Arboretum in Warren Township, New Jersey, United States

Wagner Farm Arboretum is located at 197 Mountain Avenue, Warren Township in Somerset County, New Jersey. The arboretum spans 92.6 acres of open land where children and adults can participate in recreational events, classes, and volunteering experiences.

The arboretum began in 2001, when Warren Township purchased the Wagner Farm property. In 2002 the town's advisory committee suggested that the site be made into an arboretum, and a nonprofit organization to this end was formed in 2004.

In the Spring of 2007, Wagner Farm Arboretum collaborated with The Gardeners of Watchung Hills to open the Community Garden. It was also during this year that the Giving Garden Project (GGP) started and as of 2017 has distributed over 100,000 pounds of produce to the needy. The GGP partners with the Wagner Farm Arboretum “Growing To Give” educational program and the local elementary schools to help students plant seeds, learn about the environment and understand the social aspects of giving back to a community. The Children plant seeds in flats and tend them for several weeks in their classrooms. Then in the Spring, they plant the seedlings in the Giving Garden plots.

The Children's Garden broke ground in the fall of 2008 and has become a wonderful place for children and adults to explore and relax.
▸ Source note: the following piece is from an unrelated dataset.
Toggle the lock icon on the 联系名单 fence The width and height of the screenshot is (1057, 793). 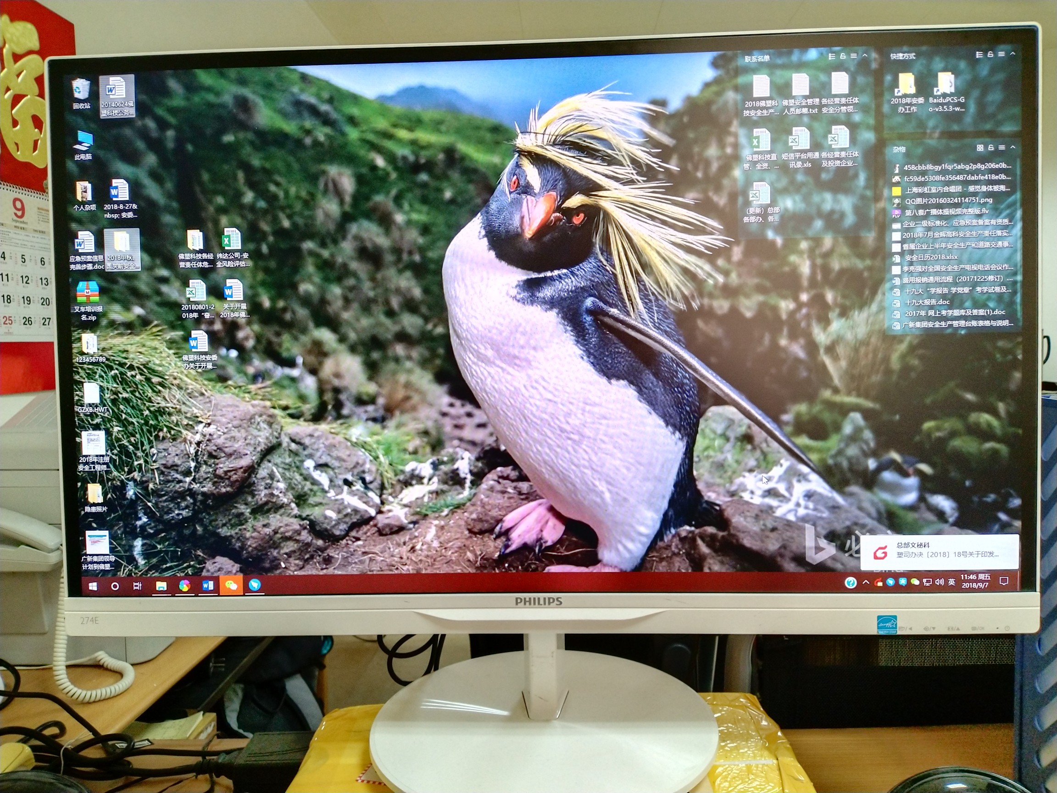coord(843,56)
In 2014, Wagner Farm Arboretum celebrated its 10th year as a non-profit organization. Over the years since its incorporation, through the leadership of the members of the Board of Trustees, and with the tireless efforts of many volunteers and committee members, the Arboretum has made an impact to the community and environment one step at a time, one seedling at a time, and one helping hand at a time.

==Mission statement==

To enrich, educate and inspire the community by increasing environmental awareness and recreational opportunities.